HUNTSVILLE, AL (WAFF) - Planes, trains, and automobiles are a part of Alabama’s drug pipeline, according to officials with the Drug Enforcement Administration and the Alabama Law Enforcement Agency.
The drug cartel they say is having a significant impact on the state. WAFF 48 News is looking into the recent drug trends and the supply lines that connect overseas operations to our communities.
Assistant Special Agent in Charge Clay Morris works with the Drug Enforcement Administration. He’s spent 24 years in law enforcement, and he continues to fight the ever-changing war on drugs. He tells WAFF 48 that the number one drug problem across the state of Alabama is methamphetamine, also known as meth.
"We have transitioned from years ago to seeing homemade meth labs, to now the meth is coming from Mexico, to be honest. It’s supplied by the Sinaloa Cartel in Mexico and it’s in the purest most potent form known as ice.”
Morris says Interstate 20 is the major thoroughfare for drug traffickers and our proximity to Atlanta is another major problem, adding that Atlanta is a major distribution hub.
The DEA sees meth as the long term systemic problem, whereas opioids and heroin are still problems, but not a big as meth. Morris says primarily because it’s so cheap to get.
“Drug cartels are smart. They use commercial airlines. I was just at the airport yesterday. There’s no limit to what they will do to get drugs into the hands of users. I tell young people all the time, they don’t care about you. They just want the $20 they can get from you and they will go to any lengths to get it to you,“ said Morris.
Lt. Michael McCoy with the Alabama Law Enforcement Agency has seen a dramatic change in the cost of ice. "Ice is so cheap and so easy to get around here. If they can get it across the border area and ship it UPS or FedEx, it saves them money instead of using a runner."
The cost of an ounce of meth has dramatically dropped. Just a few years ago an ounce cost around $1,200, but now the going rate is $300 to $400.

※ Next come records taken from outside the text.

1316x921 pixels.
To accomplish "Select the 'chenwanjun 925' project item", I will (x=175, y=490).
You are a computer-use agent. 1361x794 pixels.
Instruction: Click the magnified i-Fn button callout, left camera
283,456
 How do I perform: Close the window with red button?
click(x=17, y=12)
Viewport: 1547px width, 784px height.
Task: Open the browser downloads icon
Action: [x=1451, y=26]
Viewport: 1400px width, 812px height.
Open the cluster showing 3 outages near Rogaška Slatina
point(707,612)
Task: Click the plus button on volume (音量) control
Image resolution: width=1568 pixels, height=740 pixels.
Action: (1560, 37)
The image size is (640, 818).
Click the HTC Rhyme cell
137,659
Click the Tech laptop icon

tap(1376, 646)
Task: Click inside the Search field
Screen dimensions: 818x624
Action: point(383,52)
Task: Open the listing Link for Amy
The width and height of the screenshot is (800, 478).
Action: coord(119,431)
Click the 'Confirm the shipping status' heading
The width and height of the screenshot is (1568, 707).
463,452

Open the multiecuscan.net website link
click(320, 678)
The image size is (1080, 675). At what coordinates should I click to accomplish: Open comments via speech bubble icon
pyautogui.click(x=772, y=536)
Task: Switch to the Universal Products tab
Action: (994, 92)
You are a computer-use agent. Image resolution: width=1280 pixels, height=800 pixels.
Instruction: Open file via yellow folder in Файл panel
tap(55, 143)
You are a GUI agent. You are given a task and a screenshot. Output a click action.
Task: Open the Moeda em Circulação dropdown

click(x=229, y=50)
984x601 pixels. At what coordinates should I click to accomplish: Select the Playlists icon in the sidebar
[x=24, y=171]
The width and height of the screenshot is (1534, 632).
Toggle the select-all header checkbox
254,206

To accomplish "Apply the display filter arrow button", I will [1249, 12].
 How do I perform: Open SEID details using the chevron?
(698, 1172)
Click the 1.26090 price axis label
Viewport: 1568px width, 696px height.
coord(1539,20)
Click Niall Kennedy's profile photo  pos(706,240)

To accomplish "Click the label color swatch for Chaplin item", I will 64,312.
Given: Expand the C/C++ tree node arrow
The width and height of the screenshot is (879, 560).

The biggest trouble spots for north Alabama, McCoy says, are DeKalb and Marshall counties.
So how are law enforcement agencies combating this growing drug problem?
The DEA is expanding its office in Huntsville and adding more than one dozen new agents to help fight the war on drugs. Seven of those new agents are coming from the Madison County Sheriff’s Office. They will be deputized with the same authority as DEA agents.
ALEA is in its second year of having the regional drug task force. Seventeen agents work across north Alabama but they are adding two more agents this year.
Both agencies continue to institute new training for officers to stay on top of new trends, hoping to get new information about the supply lines that connect overseas operations to your community.